§ **EXERCISE INSTRUCTIONS**
Reproduce the entries exactly. Omit none of them.

§ **MATERIAL SHOWN**
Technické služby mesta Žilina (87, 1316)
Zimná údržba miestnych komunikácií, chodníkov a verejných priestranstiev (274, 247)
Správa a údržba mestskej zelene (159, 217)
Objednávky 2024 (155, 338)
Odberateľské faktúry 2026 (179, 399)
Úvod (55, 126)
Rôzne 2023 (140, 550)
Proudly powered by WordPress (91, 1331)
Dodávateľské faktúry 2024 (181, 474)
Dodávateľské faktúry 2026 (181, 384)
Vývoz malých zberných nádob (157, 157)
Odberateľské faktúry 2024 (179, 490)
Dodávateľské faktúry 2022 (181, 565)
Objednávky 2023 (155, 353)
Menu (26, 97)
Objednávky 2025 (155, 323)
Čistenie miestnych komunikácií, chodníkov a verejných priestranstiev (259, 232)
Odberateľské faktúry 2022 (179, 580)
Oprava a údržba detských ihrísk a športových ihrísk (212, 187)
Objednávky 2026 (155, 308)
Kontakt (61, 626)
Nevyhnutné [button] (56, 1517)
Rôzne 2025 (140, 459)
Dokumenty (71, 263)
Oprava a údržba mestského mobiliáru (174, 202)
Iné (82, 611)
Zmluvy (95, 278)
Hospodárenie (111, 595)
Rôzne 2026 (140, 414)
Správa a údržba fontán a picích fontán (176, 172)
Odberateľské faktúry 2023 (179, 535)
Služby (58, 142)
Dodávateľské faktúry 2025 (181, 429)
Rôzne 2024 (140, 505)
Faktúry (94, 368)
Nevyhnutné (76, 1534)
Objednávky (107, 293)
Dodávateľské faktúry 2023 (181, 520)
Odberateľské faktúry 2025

§ **ANSWER TO THIS TASK**
Technické služby mesta Žilina (87, 1316)
Zimná údržba miestnych komunikácií, chodníkov a verejných priestranstiev (274, 247)
Správa a údržba mestskej zelene (159, 217)
Objednávky 2024 (155, 338)
Odberateľské faktúry 2026 (179, 399)
Úvod (55, 126)
Rôzne 2023 (140, 550)
Proudly powered by WordPress (91, 1331)
Dodávateľské faktúry 2024 (181, 474)
Dodávateľské faktúry 2026 (181, 384)
Vývoz malých zberných nádob (157, 157)
Odberateľské faktúry 2024 (179, 490)
Dodávateľské faktúry 2022 (181, 565)
Objednávky 2023 (155, 353)
Menu (26, 97)
Objednávky 2025 (155, 323)
Čistenie miestnych komunikácií, chodníkov a verejných priestranstiev (259, 232)
Odberateľské faktúry 2022 (179, 580)
Oprava a údržba detských ihrísk a športových ihrísk (212, 187)
Objednávky 2026 (155, 308)
Kontakt (61, 626)
Nevyhnutné [button] (56, 1517)
Rôzne 2025 (140, 459)
Dokumenty (71, 263)
Oprava a údržba mestského mobiliáru (174, 202)
Iné (82, 611)
Zmluvy (95, 278)
Hospodárenie (111, 595)
Rôzne 2026 (140, 414)
Správa a údržba fontán a picích fontán (176, 172)
Odberateľské faktúry 2023 (179, 535)
Služby (58, 142)
Dodávateľské faktúry 2025 (181, 429)
Rôzne 2024 (140, 505)
Faktúry (94, 368)
Nevyhnutné (76, 1534)
Objednávky (107, 293)
Dodávateľské faktúry 2023 (181, 520)
Odberateľské faktúry 2025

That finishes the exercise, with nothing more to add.